Ce court essai de Mona Ozouf, « Jules Ferry. La liberté et la tradition » (Gallimard) remet les pendules à l’heure. Avec un rare bonheur d’écriture (surtout dans la gent historienne), une concision qui souligne l’essentiel sans pour autant négliger les points d’érudition, l’historienne campe un Jules Ferry surprenant, critiquable forcément mais salutaire aussi. Jules Ferry n’est pas un homme de rupture, de table rase. Il veut refondre une France qui vient du « fond des âges » et Mona Ozouf d’ajouter : « …homme des attaches et des liens, chez qui règne la conviction d’appartenir à plus ancien que soi. Impossible, et du reste peu souhaitable, de trancher la touffe des racines du passé… »
Il est aussi un « hexagonal » pour lequel la nation prime sur tout. Il tient les disparités régionales, linguistiques, culturelles pour de véritables freins. Homme des Vosges, attaché à son terroir, grand marcheur, familier avec les gens du peuple, ce bourgeois nourrit donc une contradiction majeure qui se lit parfaitement dans son œuvre scolaire. D’une France largement paysanne, mosaïque de traditions, d’habitudes séculaires, il veut passer à une « patrie morale ». D’où l’importance qu’il accorde à l’éducation morale et critique. C’est à cette aune qu’aujourd’hui il faut apprécier son œuvre scolaire et non s’en tenir à une stigmatisation facile et sotte.

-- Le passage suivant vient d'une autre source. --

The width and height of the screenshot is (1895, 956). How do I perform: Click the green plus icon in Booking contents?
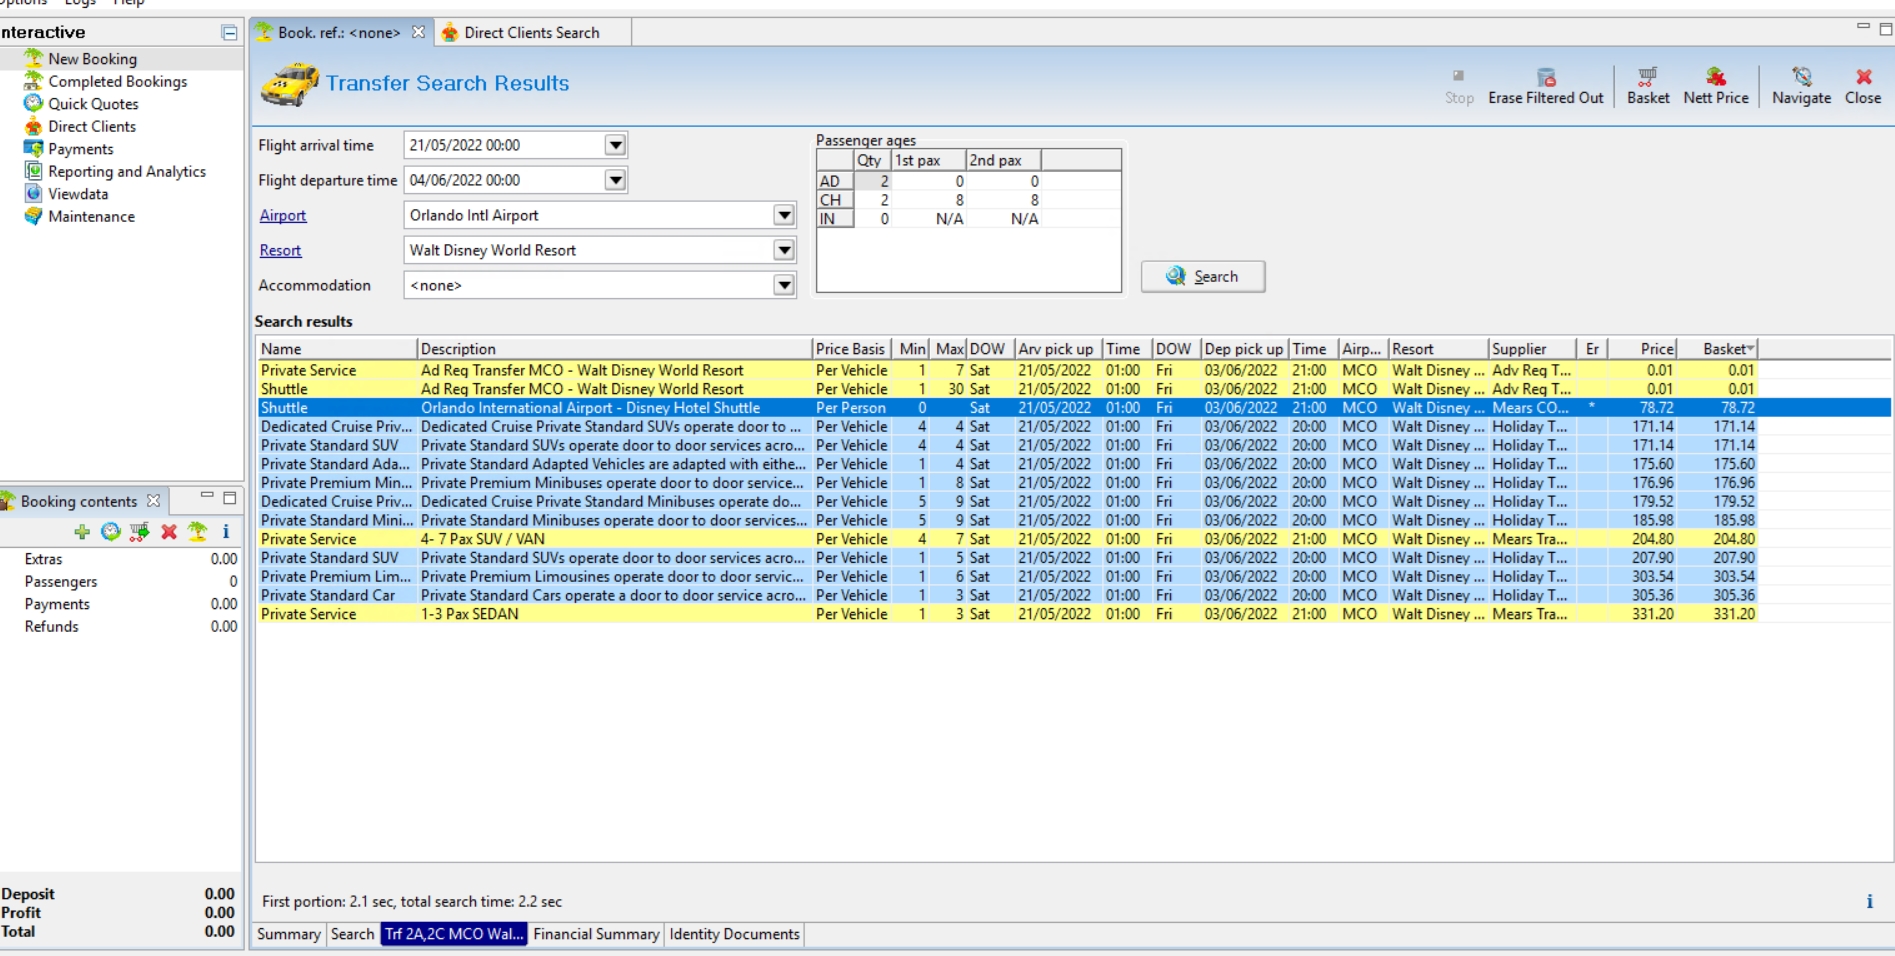coord(82,532)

Sur les menées coloniales de Jules Ferry, on sent Mona Ozouf moins à l’aise au point de conduire une analyse un peu spécieuse. Il n’aurait pas été un colonialiste, mais un colonisateur, pour le bien des « races inférieures » affirmait-il. Car ce sont les mots employés et qui d’ailleurs, à l’époque, ne choquent personne. Rejoignant Rudyard Kipling, Ferry prend à charge le « fardeau de l’homme blanc ». Il couvre d’une onction morale des entreprises qui obéissent à l’esprit de conquête et de lucre. Pour le faire tomber, Clemenceau se sert de l’affaire de Lang Son (1885), le Dien Bien Phu de l’époque mais réparable celui-là. A la Chambre, il ridiculisera la « naïve suffisance » de Ferry : « Races supérieures ! Races inférieures ! C’est bientôt dit. Pour ma part, j’en rabats singulièrement depuis que j’ai vu des savants allemands démontrer scientifiquement que la France devait être vaincue parce que le Français est d’une race inférieure à l’Allemand. »
Au final, écarté de l’exécutif, Ferry échoue à donner à cette république « vagissante » des institutions solides. Probablement son plus grand échec. Mais, pour nous, il reste des pans entiers de son œuvre à prendre en compte. Bref, un « grand ancêtre ».